A mi vieja siempre le gustaron los patios grandes y el de la casa de la calle Catamarca, más que un patio, parecía el pedazo de tierra que se compra en el cementerio para enterrar a un muerto, un lamento. Por eso, cuando tuvimos que mudamos compró un terreno con unas paredes levantadas que era más patio que otra cosa: 200 metros cuadrados de pasto muerto que, aún después de algunos años, sigue más o menos igual.
El rectángulo se extiende estéril por donde se lo mire. En uno de los laterales yacen los restos de un pequeño jardín que mi vieja pagó 400 mangos y que, pese a los consejos y explicaciones del parquero, no logró sobrevivir a sus cuidados. Creo que no consideró el desagüe de la pelopincho que armamos todos los veranos al lado del, ahora, proyecto frustrado de jardín. Hasta el agua veníamos bien, el problema fue la exagerada cantidad de cloro que le echamos para que dure más tiempo en condiciones, porque nadie quería limpiar la pileta. En ese mismo lado hay una montaña de botellas de vidrio que mi mamá guarda “por las dudas”. Parece el santuario de la difunta correa.
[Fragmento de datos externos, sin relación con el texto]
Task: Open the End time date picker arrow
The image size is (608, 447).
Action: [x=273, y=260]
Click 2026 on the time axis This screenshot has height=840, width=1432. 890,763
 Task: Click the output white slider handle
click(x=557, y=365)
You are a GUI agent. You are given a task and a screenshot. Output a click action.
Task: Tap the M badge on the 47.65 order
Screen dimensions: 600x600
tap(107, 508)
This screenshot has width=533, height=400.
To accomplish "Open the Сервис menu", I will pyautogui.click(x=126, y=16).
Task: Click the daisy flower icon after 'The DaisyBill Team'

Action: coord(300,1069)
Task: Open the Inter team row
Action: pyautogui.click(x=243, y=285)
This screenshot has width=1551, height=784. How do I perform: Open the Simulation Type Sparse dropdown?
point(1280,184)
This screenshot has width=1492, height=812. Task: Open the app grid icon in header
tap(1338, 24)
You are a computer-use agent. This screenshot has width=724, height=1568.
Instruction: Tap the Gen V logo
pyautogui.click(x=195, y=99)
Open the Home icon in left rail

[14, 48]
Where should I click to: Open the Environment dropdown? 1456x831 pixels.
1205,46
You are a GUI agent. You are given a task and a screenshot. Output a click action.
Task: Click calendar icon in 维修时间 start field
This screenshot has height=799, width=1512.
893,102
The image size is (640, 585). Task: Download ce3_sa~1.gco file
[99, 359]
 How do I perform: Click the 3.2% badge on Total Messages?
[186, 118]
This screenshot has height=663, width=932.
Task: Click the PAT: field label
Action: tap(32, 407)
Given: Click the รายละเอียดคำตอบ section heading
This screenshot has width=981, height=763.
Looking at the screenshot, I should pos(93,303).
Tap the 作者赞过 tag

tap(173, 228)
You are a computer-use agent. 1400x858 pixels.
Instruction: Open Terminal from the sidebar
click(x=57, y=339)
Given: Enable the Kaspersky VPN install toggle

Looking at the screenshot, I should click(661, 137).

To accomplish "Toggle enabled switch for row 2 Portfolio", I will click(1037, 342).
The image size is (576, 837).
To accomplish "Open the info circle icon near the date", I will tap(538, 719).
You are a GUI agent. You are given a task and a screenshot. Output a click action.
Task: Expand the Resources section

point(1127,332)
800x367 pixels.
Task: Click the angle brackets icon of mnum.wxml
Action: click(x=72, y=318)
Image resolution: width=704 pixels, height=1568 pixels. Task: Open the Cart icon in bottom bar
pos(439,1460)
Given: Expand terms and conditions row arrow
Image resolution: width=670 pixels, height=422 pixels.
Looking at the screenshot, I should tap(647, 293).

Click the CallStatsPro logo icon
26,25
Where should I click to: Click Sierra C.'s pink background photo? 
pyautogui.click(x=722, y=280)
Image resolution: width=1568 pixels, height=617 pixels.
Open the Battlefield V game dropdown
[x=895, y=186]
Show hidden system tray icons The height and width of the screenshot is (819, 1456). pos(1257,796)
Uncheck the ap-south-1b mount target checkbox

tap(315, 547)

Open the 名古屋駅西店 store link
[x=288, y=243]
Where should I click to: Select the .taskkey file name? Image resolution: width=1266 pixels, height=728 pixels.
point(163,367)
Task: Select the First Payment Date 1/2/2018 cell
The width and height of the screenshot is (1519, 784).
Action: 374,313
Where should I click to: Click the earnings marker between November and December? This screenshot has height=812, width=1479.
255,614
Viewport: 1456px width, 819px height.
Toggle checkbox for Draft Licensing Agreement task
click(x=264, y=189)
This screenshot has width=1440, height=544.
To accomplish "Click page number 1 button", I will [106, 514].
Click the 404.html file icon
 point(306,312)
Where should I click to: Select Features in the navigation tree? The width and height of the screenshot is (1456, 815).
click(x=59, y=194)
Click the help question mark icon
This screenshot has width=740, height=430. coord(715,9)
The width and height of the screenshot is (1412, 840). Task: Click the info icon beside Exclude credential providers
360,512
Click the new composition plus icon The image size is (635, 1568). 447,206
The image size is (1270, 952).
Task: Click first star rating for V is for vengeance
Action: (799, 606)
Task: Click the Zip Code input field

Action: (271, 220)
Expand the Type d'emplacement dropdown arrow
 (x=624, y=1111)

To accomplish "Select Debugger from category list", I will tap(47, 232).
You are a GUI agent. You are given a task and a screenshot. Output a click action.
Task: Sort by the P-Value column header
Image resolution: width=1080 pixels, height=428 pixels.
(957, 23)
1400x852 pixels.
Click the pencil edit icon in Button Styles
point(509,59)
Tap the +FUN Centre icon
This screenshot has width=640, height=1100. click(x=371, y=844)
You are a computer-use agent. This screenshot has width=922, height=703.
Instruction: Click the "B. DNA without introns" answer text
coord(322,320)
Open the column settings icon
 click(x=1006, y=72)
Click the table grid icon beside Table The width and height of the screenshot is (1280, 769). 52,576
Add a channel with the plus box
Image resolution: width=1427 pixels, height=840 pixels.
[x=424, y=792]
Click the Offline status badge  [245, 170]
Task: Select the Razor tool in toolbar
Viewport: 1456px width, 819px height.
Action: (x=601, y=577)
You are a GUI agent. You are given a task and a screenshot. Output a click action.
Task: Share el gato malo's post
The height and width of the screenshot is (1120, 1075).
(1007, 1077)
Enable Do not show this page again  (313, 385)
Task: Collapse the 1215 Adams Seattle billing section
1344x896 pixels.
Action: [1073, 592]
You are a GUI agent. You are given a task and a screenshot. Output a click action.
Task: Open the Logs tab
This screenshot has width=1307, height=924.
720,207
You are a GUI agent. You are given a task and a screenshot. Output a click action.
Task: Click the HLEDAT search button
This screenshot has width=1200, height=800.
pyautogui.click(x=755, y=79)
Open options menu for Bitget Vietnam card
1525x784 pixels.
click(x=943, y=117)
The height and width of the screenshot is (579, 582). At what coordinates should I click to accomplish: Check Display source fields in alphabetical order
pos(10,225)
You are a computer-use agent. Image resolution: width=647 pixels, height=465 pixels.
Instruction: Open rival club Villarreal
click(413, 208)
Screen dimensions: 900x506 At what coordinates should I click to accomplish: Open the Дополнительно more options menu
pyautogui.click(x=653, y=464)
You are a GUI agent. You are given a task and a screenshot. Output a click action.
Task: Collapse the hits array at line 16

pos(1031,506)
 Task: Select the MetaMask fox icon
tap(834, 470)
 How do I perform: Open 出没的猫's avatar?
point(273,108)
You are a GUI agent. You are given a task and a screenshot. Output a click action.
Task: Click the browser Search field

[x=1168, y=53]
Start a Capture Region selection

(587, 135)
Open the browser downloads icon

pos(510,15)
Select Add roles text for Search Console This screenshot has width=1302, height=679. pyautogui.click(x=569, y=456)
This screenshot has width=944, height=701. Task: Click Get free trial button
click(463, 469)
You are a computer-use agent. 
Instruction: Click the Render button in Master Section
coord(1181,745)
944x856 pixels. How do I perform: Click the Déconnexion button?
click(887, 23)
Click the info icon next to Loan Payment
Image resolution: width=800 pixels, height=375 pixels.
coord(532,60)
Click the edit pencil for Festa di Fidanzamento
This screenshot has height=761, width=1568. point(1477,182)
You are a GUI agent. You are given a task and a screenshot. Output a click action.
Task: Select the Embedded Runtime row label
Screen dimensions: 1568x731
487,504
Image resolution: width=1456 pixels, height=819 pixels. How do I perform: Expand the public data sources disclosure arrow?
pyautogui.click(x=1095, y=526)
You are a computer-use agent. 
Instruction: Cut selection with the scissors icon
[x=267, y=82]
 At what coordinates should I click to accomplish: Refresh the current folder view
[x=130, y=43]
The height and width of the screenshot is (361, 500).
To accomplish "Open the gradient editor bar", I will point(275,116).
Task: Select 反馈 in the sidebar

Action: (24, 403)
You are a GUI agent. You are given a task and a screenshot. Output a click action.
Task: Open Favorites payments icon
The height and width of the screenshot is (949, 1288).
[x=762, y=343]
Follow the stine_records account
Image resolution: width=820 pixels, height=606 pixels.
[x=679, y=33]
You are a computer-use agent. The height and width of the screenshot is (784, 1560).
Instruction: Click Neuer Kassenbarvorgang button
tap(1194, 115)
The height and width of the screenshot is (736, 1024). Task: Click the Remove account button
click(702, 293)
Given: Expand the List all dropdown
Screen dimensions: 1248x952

Lo único vivo que hay en el patio son dos gatas, un par de bichos, un sapo asqueroso, un perro viejo que va y viene, una palmera sobreviviente y un árbol que tuvo la suerte de ser plantado por los dueños anteriores. Es la muerte, pero a mi vieja le encanta.
Mi hermanito se lo pinta de colores desparramando sus juguetes por todos lados; un hermoso jardín de cartas, pelotas, muñecos, autitos de carrera olvidados, papeles, todo roto, como las plantas, pero en colores.